I met Stevie Whitson in 1990 when Robert Chevara, who was directing Bruno Maderna's Satyricon for Opera Factory, asked him to light it for him. I was immediately struck by his manic, hyperactive intensity and his ability to be reflective and self-critical - a rare combination. Whitson's mouth may never have stopped talking, brilliant, witty and crude by turns, sometimes all three at once, but he was thinking more than he was saying.

He had an extraordinarily wide range of experience in theatre and film, working not only as lighting designer in fringe and classical spoken theatre, ballet, modern dance, performance art, opera and mime, but also in all possible capacities, as actor, writer, designer and inspiring teacher. This fascination with all aspects of theatre, and indeed art, for he was also an accomplished photographer and sculptor, fed into his lighting design, so that he remained as interested in performance as he ever was in image or technology.

Whitson began life in Brooklyn, and his theatrical career at La Mama, in New York, in the 1960s. He had worked in Britain since the Seventies, and also all over Europe. High on his list of achievements was his work as drama tutor at the Oval House theatre, in Kennington.
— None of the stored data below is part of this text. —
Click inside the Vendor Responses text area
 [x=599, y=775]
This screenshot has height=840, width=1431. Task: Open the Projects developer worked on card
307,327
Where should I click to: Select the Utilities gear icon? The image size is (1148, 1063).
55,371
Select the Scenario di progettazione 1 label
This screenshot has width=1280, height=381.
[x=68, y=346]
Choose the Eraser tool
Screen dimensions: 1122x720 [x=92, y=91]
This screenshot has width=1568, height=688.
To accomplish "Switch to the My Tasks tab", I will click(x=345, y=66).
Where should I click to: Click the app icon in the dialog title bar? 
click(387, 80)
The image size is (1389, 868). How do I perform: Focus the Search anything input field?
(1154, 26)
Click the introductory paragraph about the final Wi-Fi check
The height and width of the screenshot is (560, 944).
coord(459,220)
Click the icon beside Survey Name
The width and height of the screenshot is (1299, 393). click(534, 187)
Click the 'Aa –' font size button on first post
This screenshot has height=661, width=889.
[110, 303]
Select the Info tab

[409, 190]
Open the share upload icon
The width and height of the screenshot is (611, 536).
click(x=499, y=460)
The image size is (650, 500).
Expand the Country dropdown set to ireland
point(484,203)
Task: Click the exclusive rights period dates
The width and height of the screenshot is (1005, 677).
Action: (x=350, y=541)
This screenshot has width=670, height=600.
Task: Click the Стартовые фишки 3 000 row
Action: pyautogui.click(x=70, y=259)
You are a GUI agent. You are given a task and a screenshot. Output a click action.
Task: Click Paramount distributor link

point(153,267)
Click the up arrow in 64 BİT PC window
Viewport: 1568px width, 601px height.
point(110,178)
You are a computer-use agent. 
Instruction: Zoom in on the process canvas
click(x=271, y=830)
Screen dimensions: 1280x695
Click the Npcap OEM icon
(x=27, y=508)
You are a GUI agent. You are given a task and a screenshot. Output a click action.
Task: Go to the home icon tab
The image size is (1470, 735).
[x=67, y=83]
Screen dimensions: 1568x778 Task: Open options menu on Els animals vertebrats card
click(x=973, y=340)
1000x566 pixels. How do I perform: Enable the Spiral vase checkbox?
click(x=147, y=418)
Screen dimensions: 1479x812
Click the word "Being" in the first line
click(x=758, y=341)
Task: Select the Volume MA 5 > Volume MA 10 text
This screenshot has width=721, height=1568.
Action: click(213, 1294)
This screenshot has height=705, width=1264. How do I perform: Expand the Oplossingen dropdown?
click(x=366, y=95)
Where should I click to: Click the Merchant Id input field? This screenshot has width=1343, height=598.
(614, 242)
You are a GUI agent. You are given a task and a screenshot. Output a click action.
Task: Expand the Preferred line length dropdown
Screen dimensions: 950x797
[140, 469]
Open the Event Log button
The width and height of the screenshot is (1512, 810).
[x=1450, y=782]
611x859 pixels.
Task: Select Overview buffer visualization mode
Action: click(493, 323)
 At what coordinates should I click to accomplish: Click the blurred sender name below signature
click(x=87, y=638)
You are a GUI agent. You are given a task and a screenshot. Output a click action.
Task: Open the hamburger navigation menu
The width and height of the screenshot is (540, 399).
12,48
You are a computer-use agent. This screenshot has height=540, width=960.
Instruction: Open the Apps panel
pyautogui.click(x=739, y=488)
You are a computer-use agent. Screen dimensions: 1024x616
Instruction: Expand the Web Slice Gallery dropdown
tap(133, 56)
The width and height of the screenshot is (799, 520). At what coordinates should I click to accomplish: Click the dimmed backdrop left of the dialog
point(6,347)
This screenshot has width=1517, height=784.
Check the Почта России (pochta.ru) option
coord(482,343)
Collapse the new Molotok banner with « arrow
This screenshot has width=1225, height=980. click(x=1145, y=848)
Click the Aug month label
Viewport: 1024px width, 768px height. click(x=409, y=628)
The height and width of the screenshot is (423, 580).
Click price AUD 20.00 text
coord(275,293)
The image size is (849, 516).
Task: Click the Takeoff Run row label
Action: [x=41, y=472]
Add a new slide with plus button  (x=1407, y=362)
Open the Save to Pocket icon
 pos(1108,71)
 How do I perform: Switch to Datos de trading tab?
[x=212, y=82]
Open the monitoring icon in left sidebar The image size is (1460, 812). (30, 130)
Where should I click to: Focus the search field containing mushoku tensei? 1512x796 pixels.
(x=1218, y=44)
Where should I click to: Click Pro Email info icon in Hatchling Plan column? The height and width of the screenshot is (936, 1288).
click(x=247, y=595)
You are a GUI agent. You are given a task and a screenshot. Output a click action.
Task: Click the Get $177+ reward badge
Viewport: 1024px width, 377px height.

He lit three shows for me in the last two years of his life, The Marriage of Figaro and Don Giovanni for Opera Factory, and, partly due to his already failing health, in collaboration with Vladimir Lukasevitch of the Kirov Opera, The Fiery Angel in St Petersburg and later at Covent Garden.

Two lighting designers on one production could be a recipe for a great deal of handbag-throwing. Whitson had a handbag, but he never threw it without a purpose: he had a huge personality, but very little ego. In hospital, at the end, he was still shouting out improvements to the lighting for Opera Factory's forthcoming revival of Figaro, knowing that he would never see it.

He was an inspiring human being, who through theatre had an effect far beyond theatre on the many young people who attended his classes at the Oval House. Tough kids would come in off the street, thinking themselves very outrageous, and be amazed to meet Whitson, who was far more outrageous and who showed them how to be creative, an aspect of his work which I knew little about until I heard their testimony at his funeral.

Not many people can deal with Covent Garden and street life with the one personality. Stevie tried everything, and his loss at only 46 is hard to bear.